What is needed>
Locate "The width and" in the records below, then copy its line and every following line exactly, without the pictures.
-=-=-
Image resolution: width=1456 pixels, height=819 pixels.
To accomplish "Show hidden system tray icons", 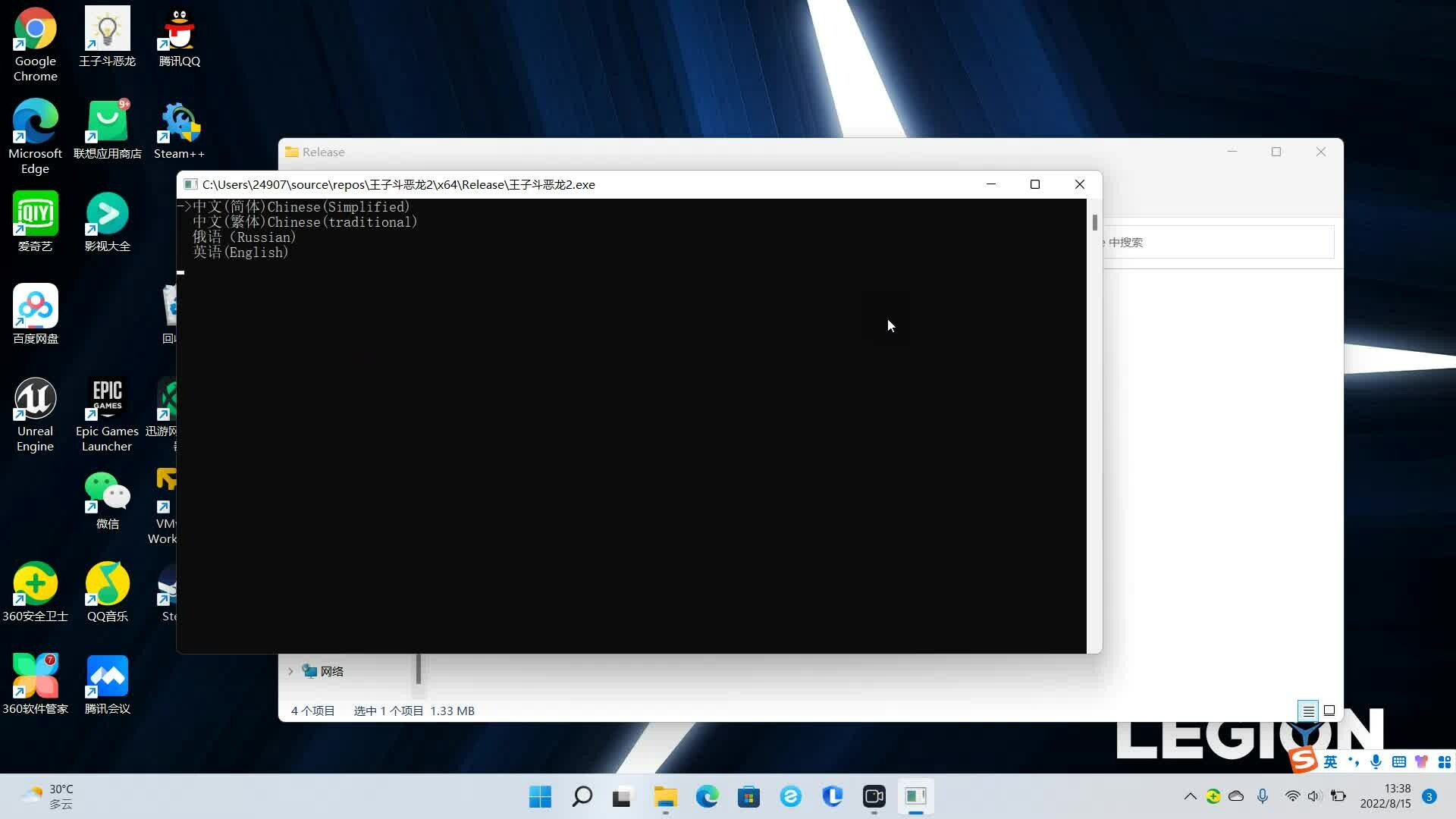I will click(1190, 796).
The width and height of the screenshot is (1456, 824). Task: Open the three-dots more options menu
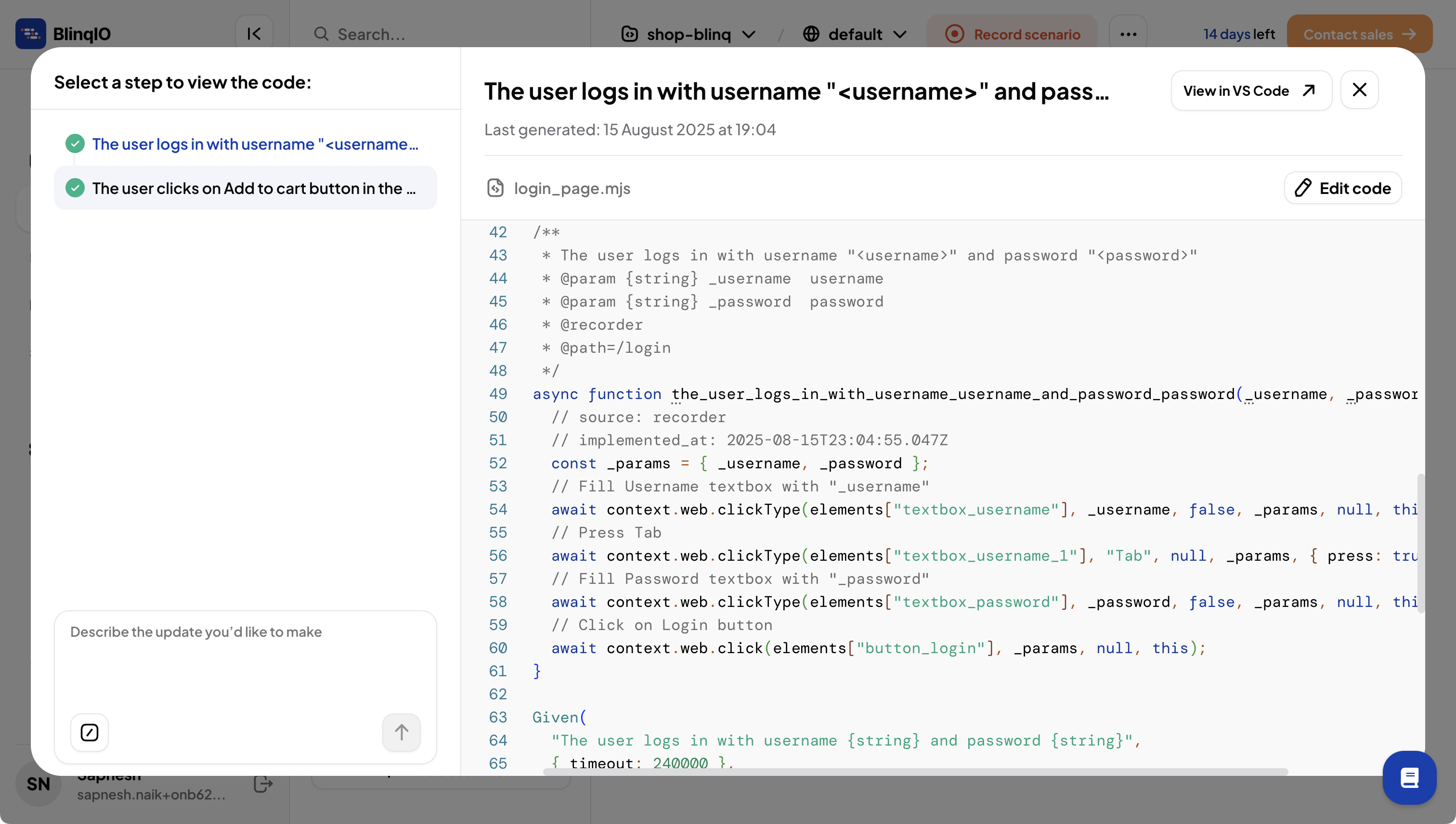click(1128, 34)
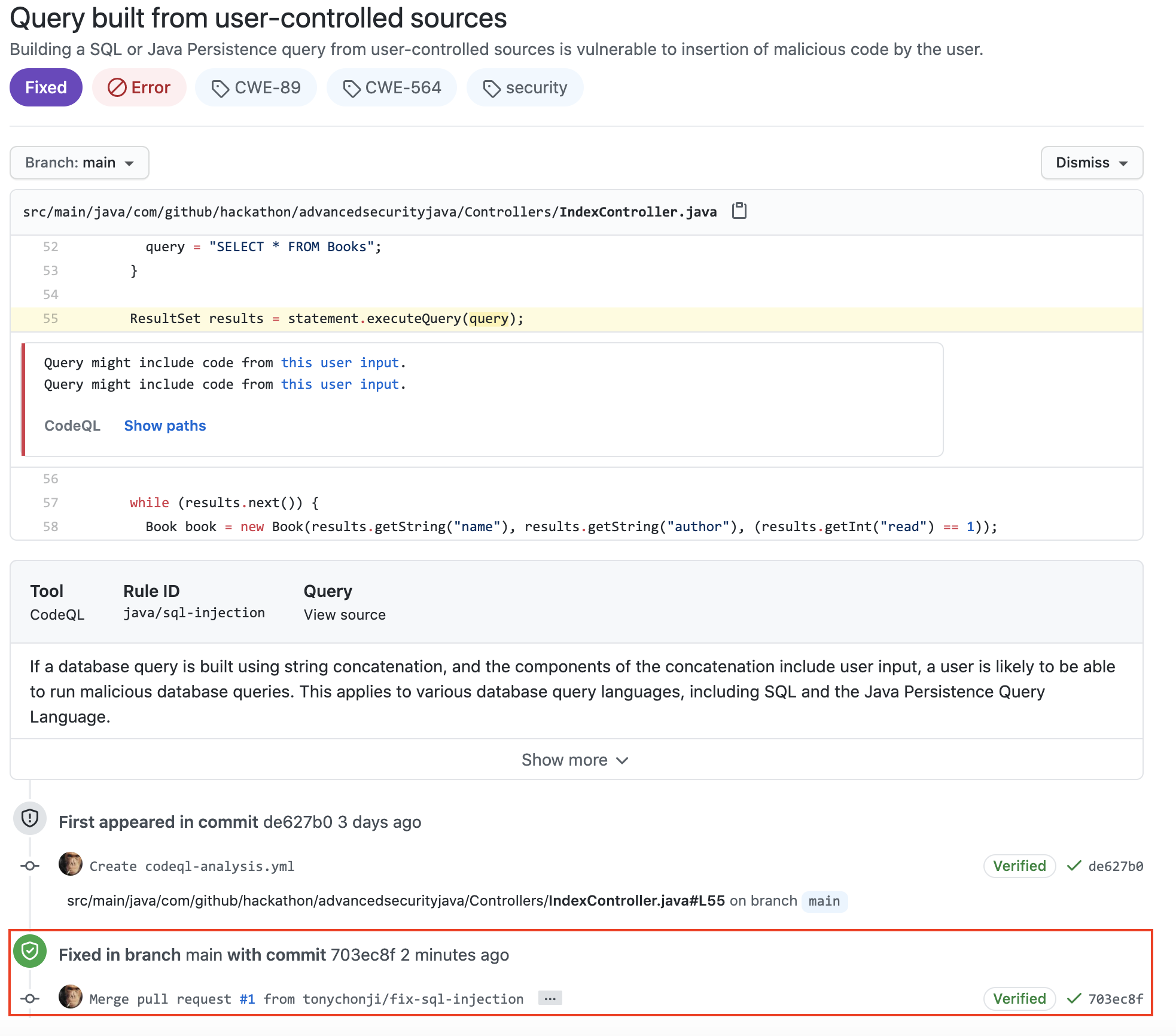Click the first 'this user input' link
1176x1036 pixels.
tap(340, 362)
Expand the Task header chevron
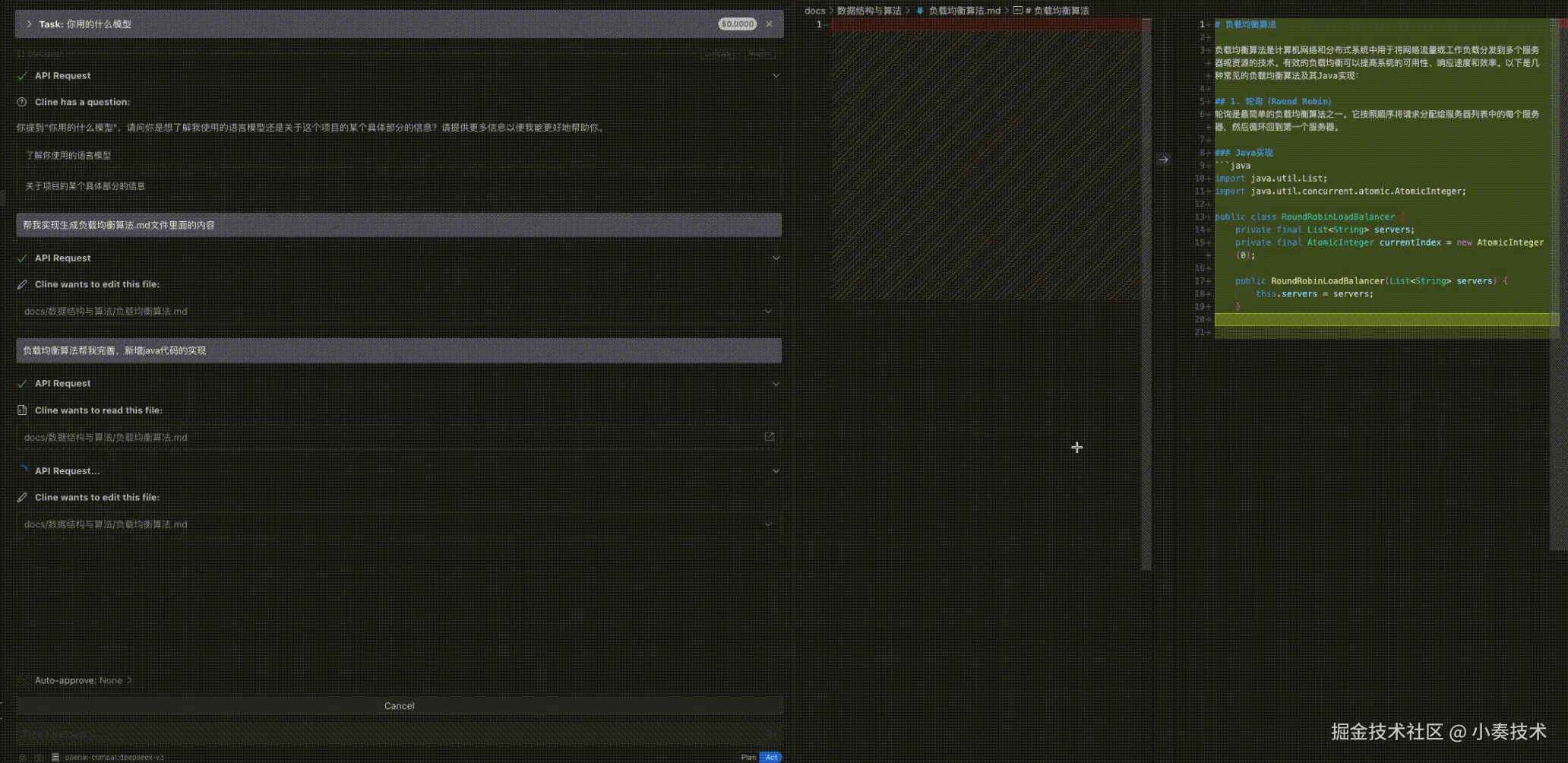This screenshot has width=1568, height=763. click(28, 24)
-=-=-
Answer to the exercise>
The width and height of the screenshot is (1456, 824). Task: Open the three-dots more options menu
click(1128, 34)
Click the first 'this user input' link
1176x1036 pixels.
tap(340, 362)
Expand the Task header chevron
This screenshot has width=1568, height=763. click(28, 24)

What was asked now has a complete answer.